How to Spot Errors on Your Medical Bill

Health care advocates found that approximately 80% of medical bills in the U.S. contain at least one error. This alarming statistic means it’s crucial you carefully review your bill to make sure you aren’t overcharged for medical services. Checking your medical bill isn’t as complicated of a process as it may seem. We have a few tips to make sure you are being charged accurately.

1. Request and review an itemized bill.

Bills received by mail are typically just a summary of the services you received. This means you can’t see every charge and what it was for. Itemized bills have specific medical codes that show exactly what the charges apply to. Once you receive the itemized bill from the billing office, carefully review it and look up any medical codes you don’t understand.

2. Verify dates of service.

When you receive and look through your itemized bill, look closely at the small details. Double check the dates of your service, date of birth and insurance information. Although the date of service seems minuscule, it can impact how your insurance coverage assists your payments or how much of your bill counts toward your deductible.

3. Compare the Explanation of Benefits to the bill.

Every bill should come with an EOB summary from your insurance provider. The EOB shows how much of each medical bill charge was covered by your insurer versus how much you owe. If you have questions about your EOB, reach out to your provider.

4. Check for upcoding.

Upcoding is when there is a charge for a more expensive service than you received. If the charge seems too high or out of the ordinary, mark it as a potential error. Upcoding is difficult to check for but is one of the more costly mistakes that occurs.
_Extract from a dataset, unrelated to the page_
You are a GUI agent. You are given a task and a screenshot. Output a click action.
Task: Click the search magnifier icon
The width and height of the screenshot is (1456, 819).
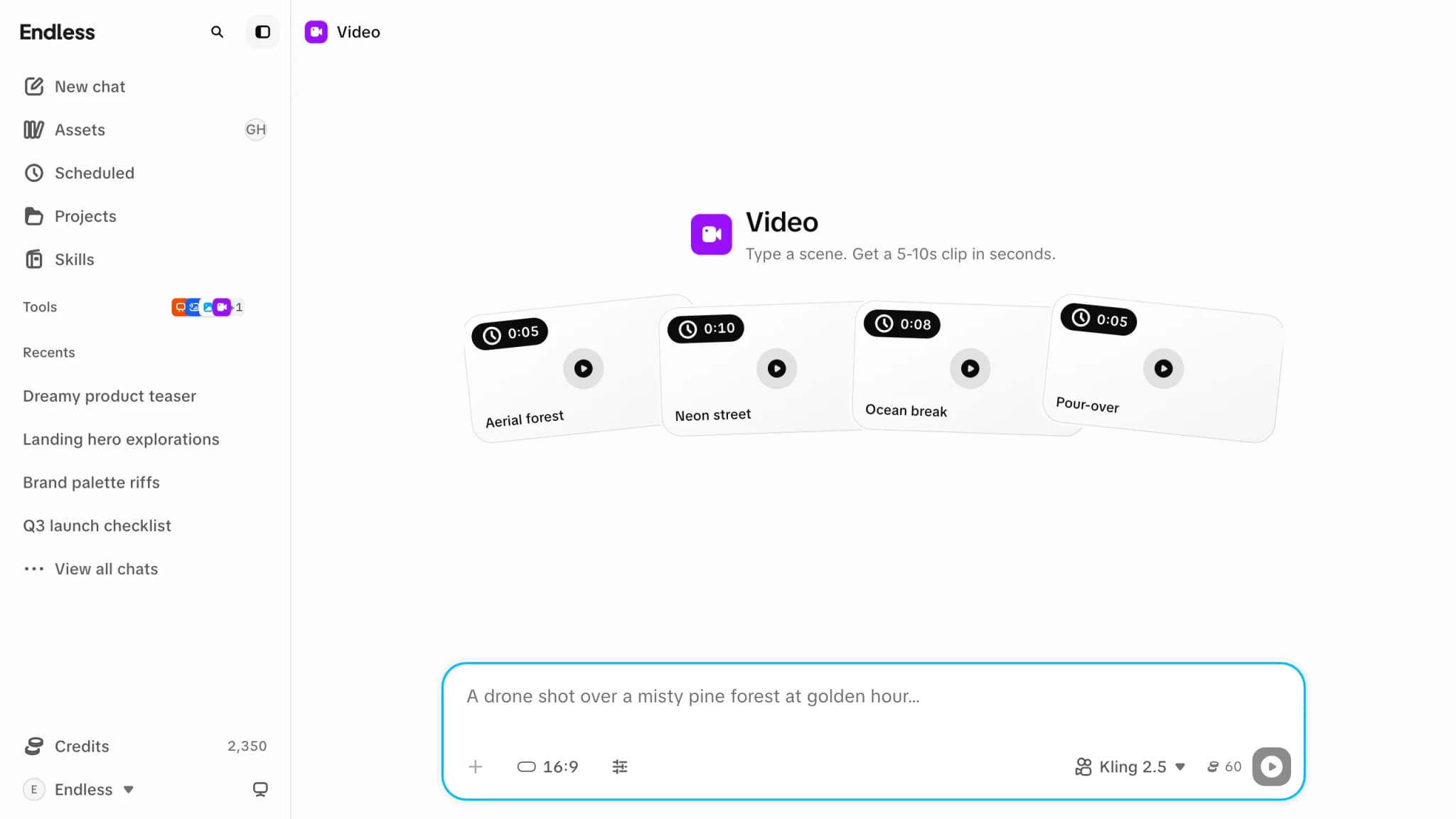217,32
5. Look for canceled services.

It’s not uncommon to find inaccurate charges on your bill when a doctor cancels a particular lab or service. Doctors run many tests and labs and sometimes services that were canceled can still appear on your bill. If you aren’t sure if you received a particular service or not, reach out to your provider.

6. Call the billing office.

Billing representatives are there to help answer any questions you may have about your bill. Once you’ve reviewed and marked up your bill with potential issues, it can be beneficial to talk it through with a billing representative.

Medical bill errors are common, but you have the power to double check the bill and save your money. Take charge of your health care dollars by reviewing your medical bill thoroughly. If you have questions on your bill, be sure to reach out to your provider.